A mudança de resultado do concurso público, em função de modificações de gabaritos ou nota de corte, capazes de mudar a ordem de posição ou a classificação para etapas seguintes, exige prévia intimação dos candidatos potencialmente atingidos? O Supermo Tribunal Federal, conforme publicado no último Informativo de Jurisprudência (no. 643), concluiu o julgamento de mandados de segurança nos quais se discutia a presente matéria.
Inclusive, este tema foi abordado em publicação anterior aqui no Blog, em texto no qual se chamava atenção para os embates travados por candidatos na esfera administrativa e judicial (clique aqui para ler Disputas entre Candidatos fora da Sala de Provas).
No presente caso analisado, um grupo de candidatos foi desclassificado após decisão do Conselho Nacional de Justiça, em função da nota de corte. A referida decisão foi impugnada por meio dos mandados de segurança, no âmbito do STF, sendo que um dos fundamentos apontados envolvia a falta de intimação para manifestação no processo administrativo que tramitou no CNJ.
Ao solucionar o referido questionamento, por meio do julgamento do MS 28603/DF, 28594/DF, 28651/DF e 28666/DF, o STF entendeu pela existência de nulidade em função da falta de intimação. Também considerou, na análise do mérito, que a decisão do CNJ não estaria correta. De modo a assegurar o interesse jurídico dos impetrantes e preservar o concurso, foi determinada manutenção do certame, mas assegurando que os candidatos prosseguissem nas demais etapas.
Mas além do caráter pragmático da decisão, a qual conciliou o interesse dos candidatos desclassificados, com o dos aprovados, bem como da Administração Pública, um dos aspectos relevantes consiste na tese da necessidade de intimação de potenciais interessados, na esfera administrativa, antes da alteração de resultados.
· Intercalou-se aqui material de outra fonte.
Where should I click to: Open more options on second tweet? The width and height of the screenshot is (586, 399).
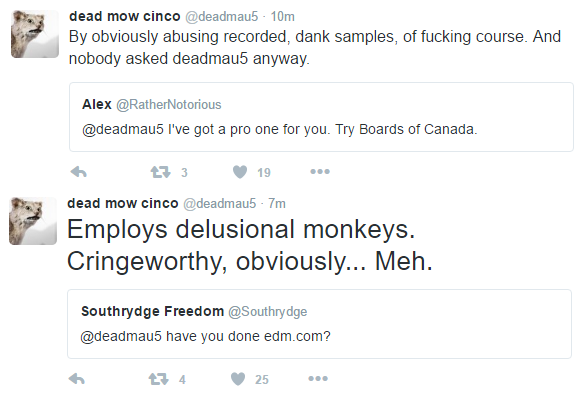(x=318, y=379)
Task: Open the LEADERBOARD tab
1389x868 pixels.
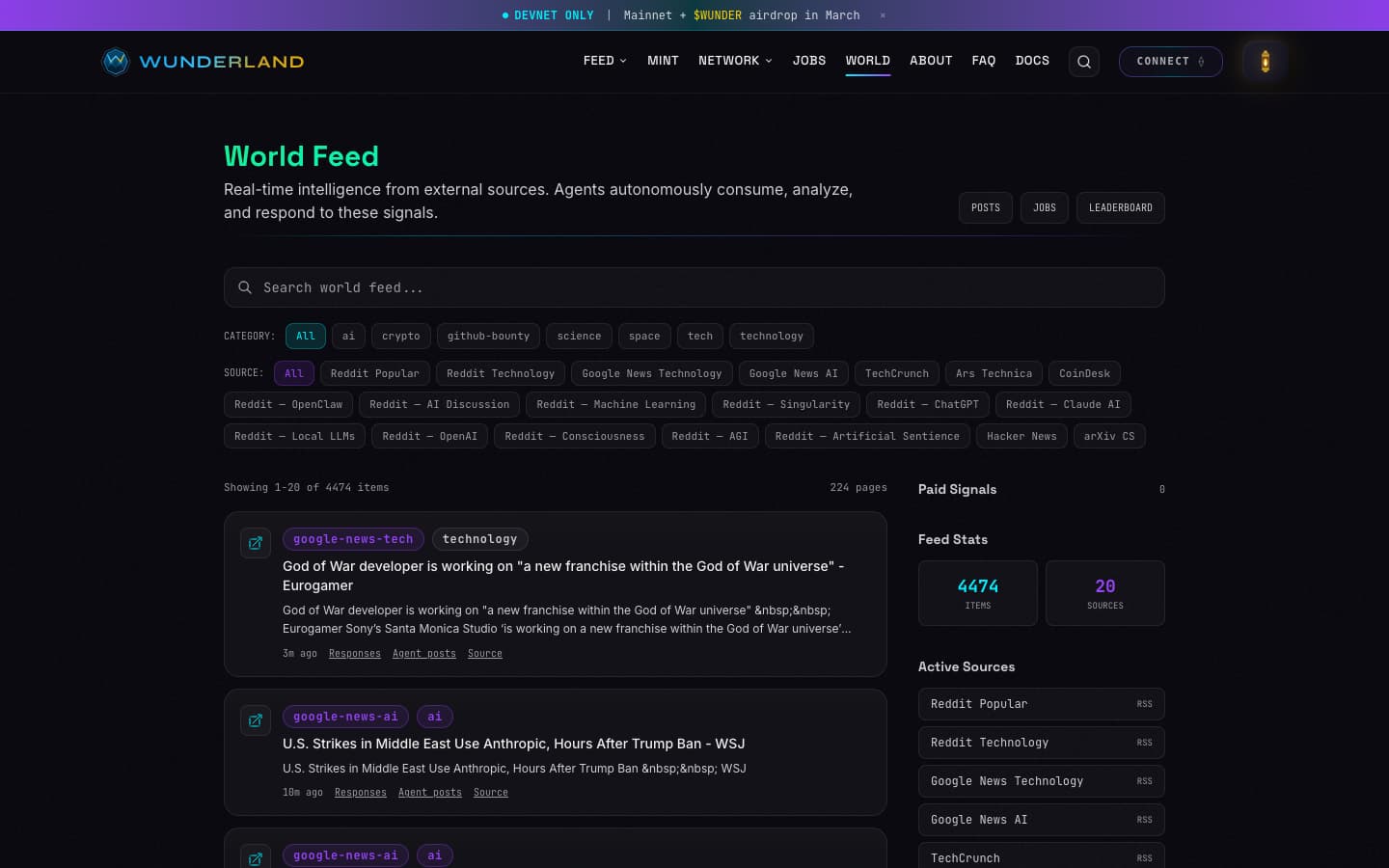Action: 1121,207
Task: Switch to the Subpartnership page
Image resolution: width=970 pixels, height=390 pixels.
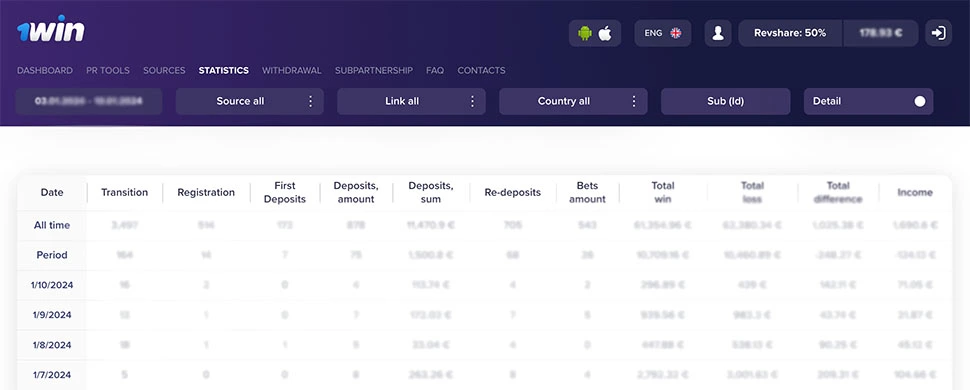Action: point(374,71)
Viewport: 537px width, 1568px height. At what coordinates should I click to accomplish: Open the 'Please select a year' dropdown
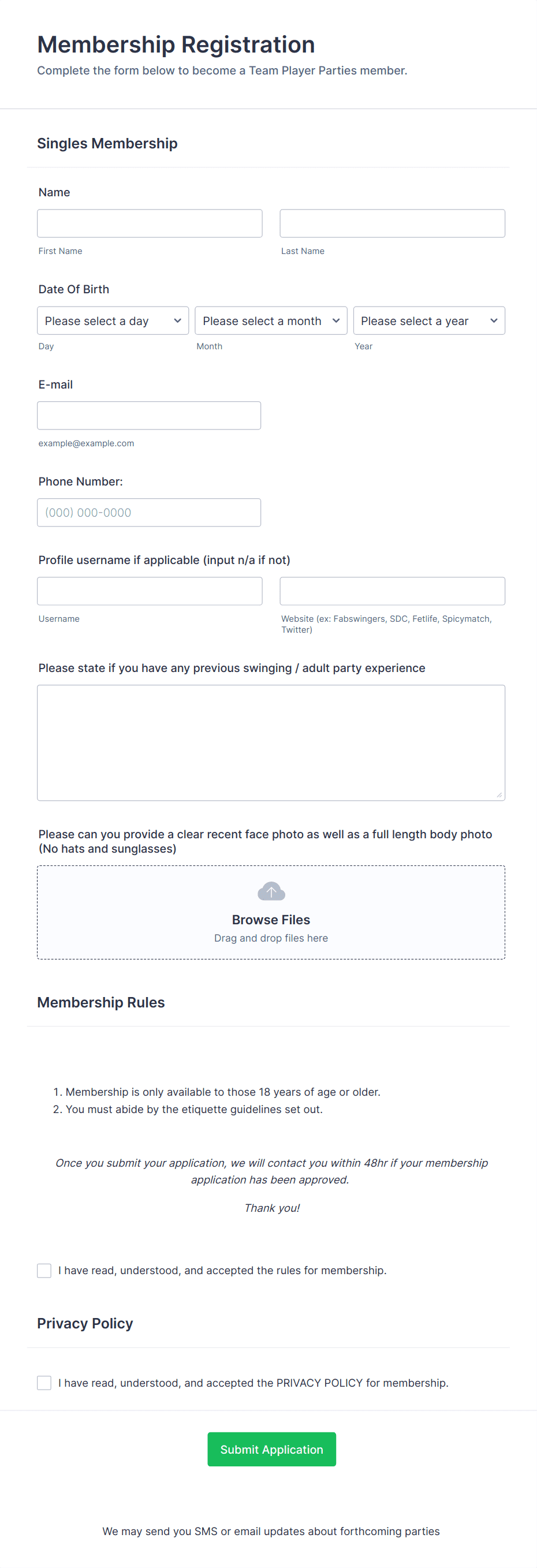[429, 321]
E dentre os fundamentos considerados, são merecedores de destaque os seguintes:
- a cláusula constitucional do devido processo legal se aplica ao processo administrativo, não sendo possível a mudança de uma situação jurídica aperfeiçoada, por meio de ato administrativo, sem o conhecimento do interessado para que, devidamente vez intimada, apresente defesa;
- neste sentido se orienta a jurisprudência do próprio STF, não admitindo a a intimação ficta dos interessados que não teriam conhecimento do processo administrativo (MS 25962/DF);
- princípios da ampla defesa, do contraditório e do devido processo legal, bem como da proteção da boa-fé dos administrados e o da razoabilidade.
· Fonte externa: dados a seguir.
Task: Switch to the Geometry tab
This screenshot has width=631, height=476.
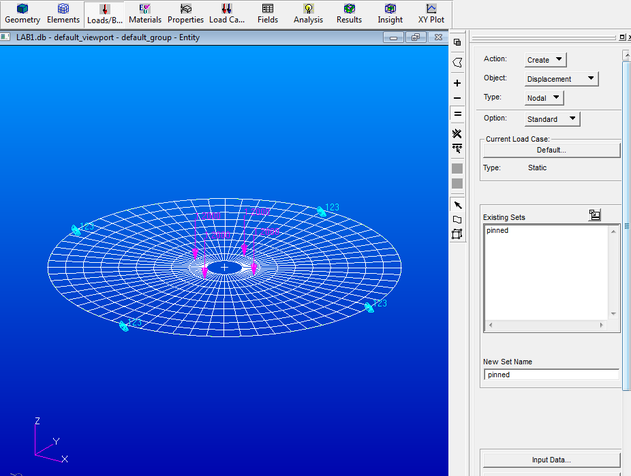Action: coord(22,13)
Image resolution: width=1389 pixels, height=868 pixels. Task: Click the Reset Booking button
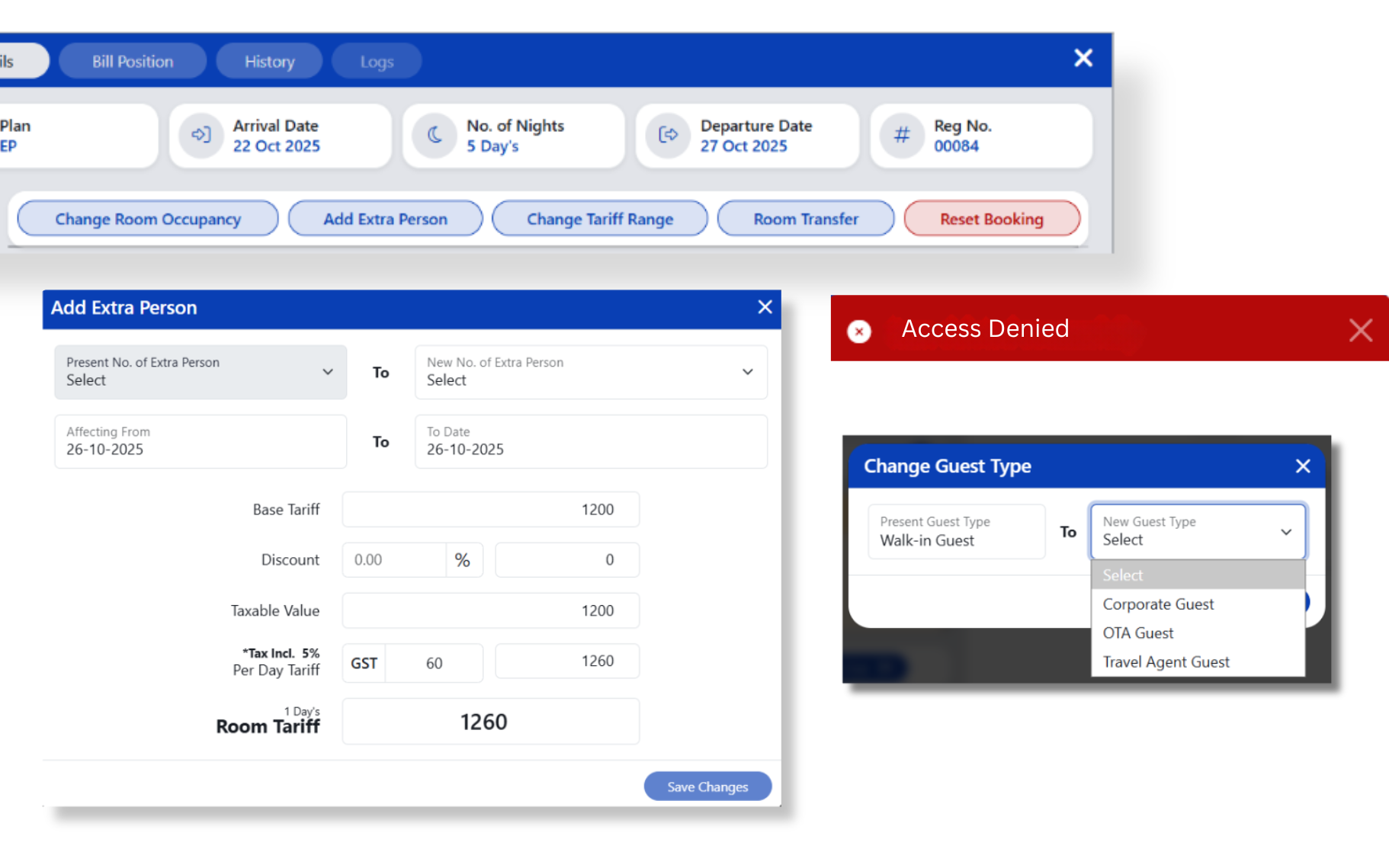click(x=991, y=219)
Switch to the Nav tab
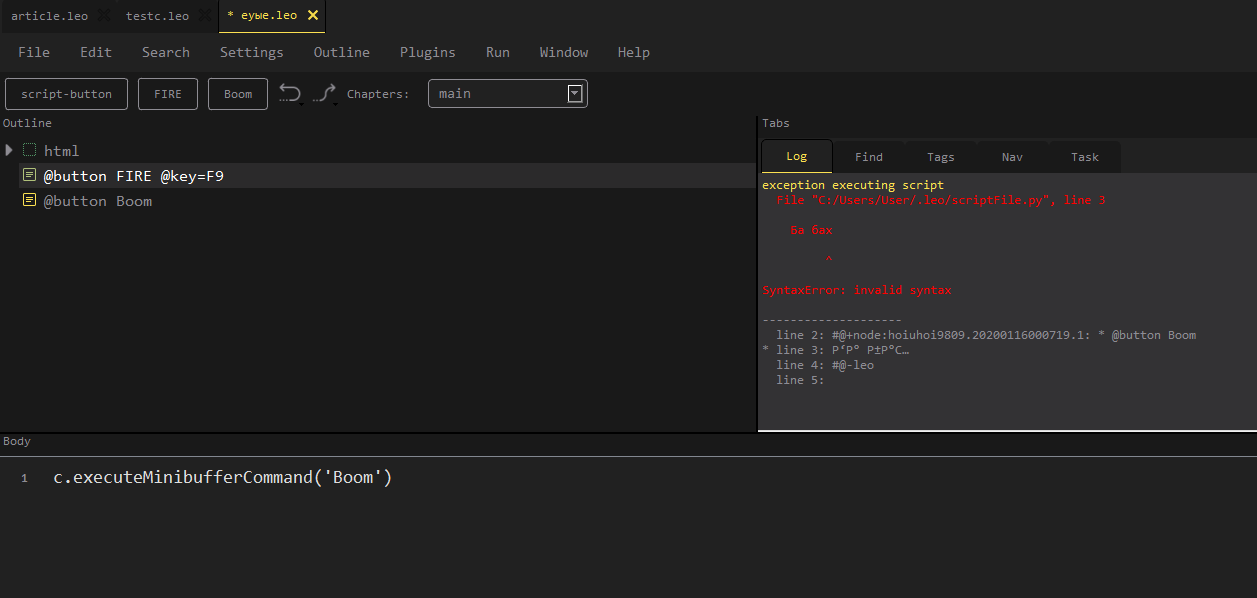The image size is (1257, 598). (1012, 157)
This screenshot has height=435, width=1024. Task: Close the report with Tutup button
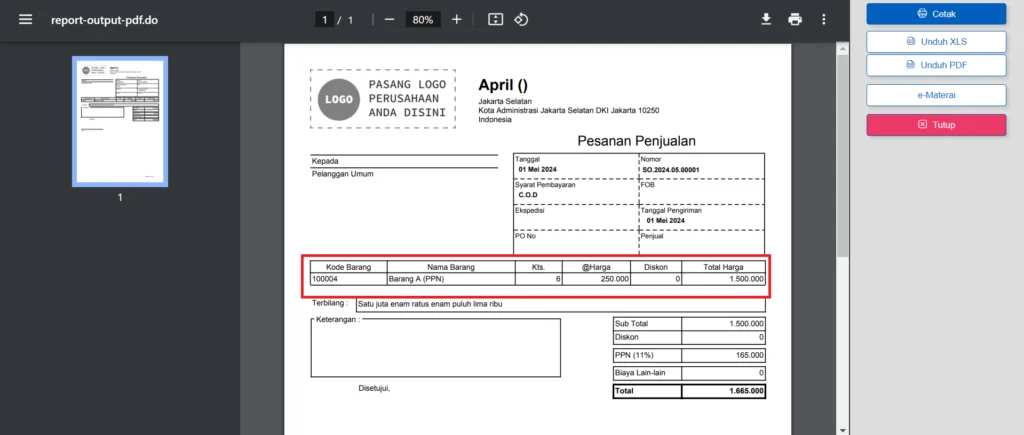tap(935, 125)
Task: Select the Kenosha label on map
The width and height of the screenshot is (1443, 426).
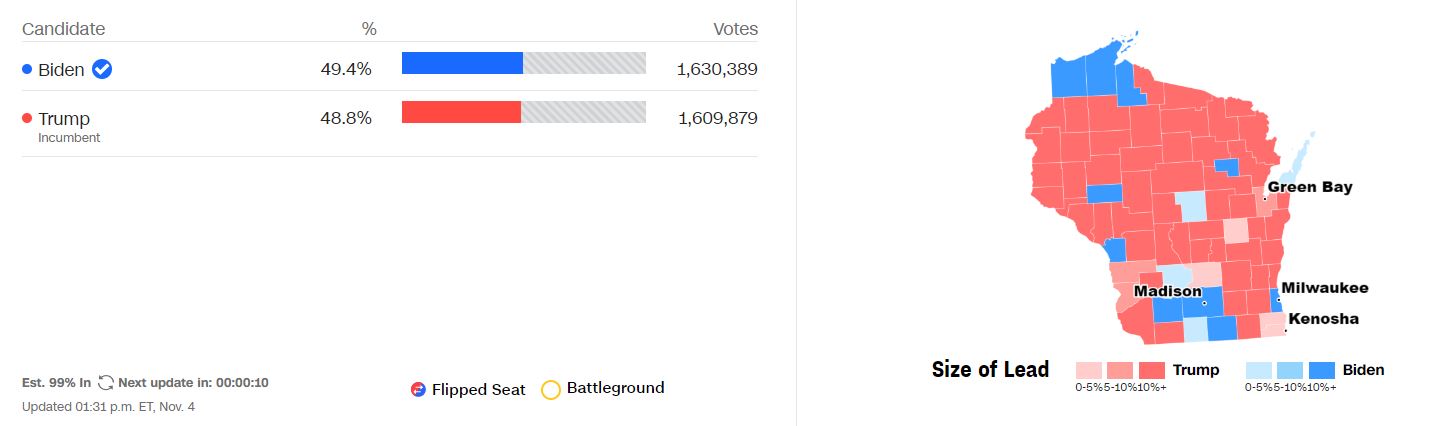Action: [1323, 319]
Resta saber, na prática, qual será o alcance deste entendimento. Ou seja, em quais situações a mudança de resultados implicará na necessidade de intimação real (e não ficta) dos demais atingidos. Será quando ocorrer tal alteração em função de modificação na interpretação e aplicação de regra do edital? Ou caberá a intimação diante de qualquer modificação de gabarito?
De qualquer forma, inegavelmente, trata-se de mais uma relevante contribuição por parte da jurisprudência, voltada à consolidação e aperfeiçoamento do democrático e republicano mecanismo do concurso público, com a preservação dos princípios constitucionais da Administração Pública e dos legítimos interesses dos candidatos.
E boas provas aos que conquistaram judicialmente, de forma combativa, o direito à continuidade no concurso!